The year Niz spent in Israel completely shattered everything she thought she knew about the world’s holiest city. Though the religious significance of the region is central to her faith as an Iranian Jewish woman, Niz was completely unfamiliar with the Holy Land outside of its theocratic implications when she first made plans to study there. Living in Jerusalem as a student, however, she began to experience the youth culture of the people close to her age that inhabit the city. 

Jerusalem is home to a thriving underground techno scene; all-night parties, drugs, glitter and thumping music are beloved among the young people of Jerusalem, who are always looking for something to do on any given night. “The Hasidic neighbors couldn’t call in noise complaints because their faith doesn’t allow them to use the phone during Shabbat, which is sundown on Friday until sundown on Saturday,” she explains to me.



Self explanatory 🎙🏹

A post shared by Niz Yashar (@luv_niz) on


That cultural juxtaposition--the world’s most devout Hasidic Jewish community brushing elbows with club-kid culture--was deeply inspiring to Niz, and as she moved about this strange new world she became enamored with the people and the culture of Jerusalem’s youth underground. She quickly made many friends who took her to places she’d only dreamed of, and her understanding of Jerusalem rapidly transformed before her eyes: instead of the reserved, modest religious city she expected, she was gifted a hazy, shimmering underground fantasyland that never seemed to end. 

But the dream eventually ended, as all dreams do, and Niz returned to Los Angeles. Now back in her own corner of the world, Niz found herself faced with an entirely new challenge: how to interpret the transformation of her worldview, this yearlong binge of disparate religious and personal experiences, into visual and performance art?

via Instagram: Niz Yashar

Niz had been raised by devout Iranian Jewish parents, and in the wake of her newfound independence she began to take notice of the ways in which she had been subtly oppressed by the religious-based expectations of her upbringing. Her family originally outright forbade her to see her partner, for instance, but not for the standard parental-objection reasons: Niz’s partner is Arabic, and because of the long-standing Arab-Israeli conflict, Niz’s parents had resentments towards her partner because of his ethnic and religious background. Now that she was back in Los Angeles, Niz was surprised to realize that many of the frustrations in her life were actually the result of religious oppression. “It’s a time and place where it doesn’t seem like that would be happening, but the pain is the same for all of us,” she says. “Before Israel my whole studio was pink and when I came back, I painted it black.”

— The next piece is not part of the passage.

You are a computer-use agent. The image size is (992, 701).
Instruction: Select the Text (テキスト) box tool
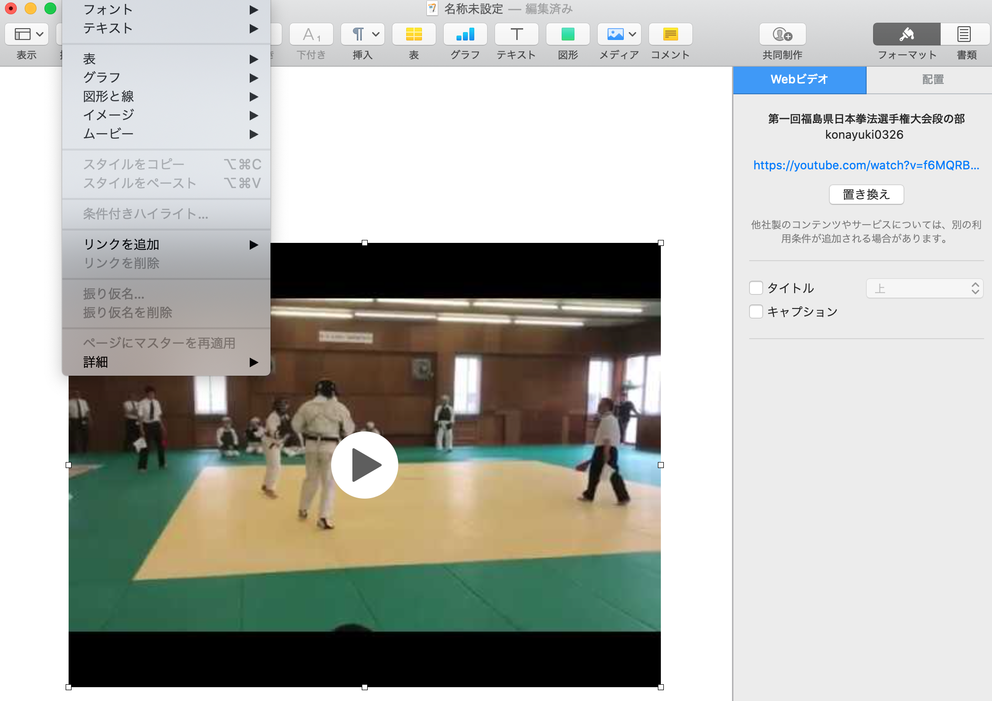[x=516, y=35]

Niz recalls the scene at her senior show in thick detail: her father was “disturbed” at the number of Arabic people in attendance at the gallery, and three different people left the show in protest. While Niz was a little shaken by these reactions, she nevertheless holds onto the feeling that art is supposed to be her safe space. The great project of her work as an artist, it seems, is reconciling that feeling with her clear and present desire to communicate difficult subjects through her work--to tackle the topics so many of us are often afraid to face.

The glittering silver canvas that now hangs on her bedroom wall, she explains, reads ‘my love’ in both Arabic and Farsi. “Arabic and Farsi have the same alphabet but Arabic [speakers] can’t read Farsi and Farsi [speakers] can’t read Arabic,” Niz explains. “I’m talking about these very dark subjects in a very pretty way. I have a message that I’m so passionate about saying and I have the responsibility to be clear when I am representing the people that I have met and the things I have learned.”

From what I’ve seen, it’s clear to me that her art--a living tribute to a place and period in her life that permanently shifted her worldview--already embodies that goal.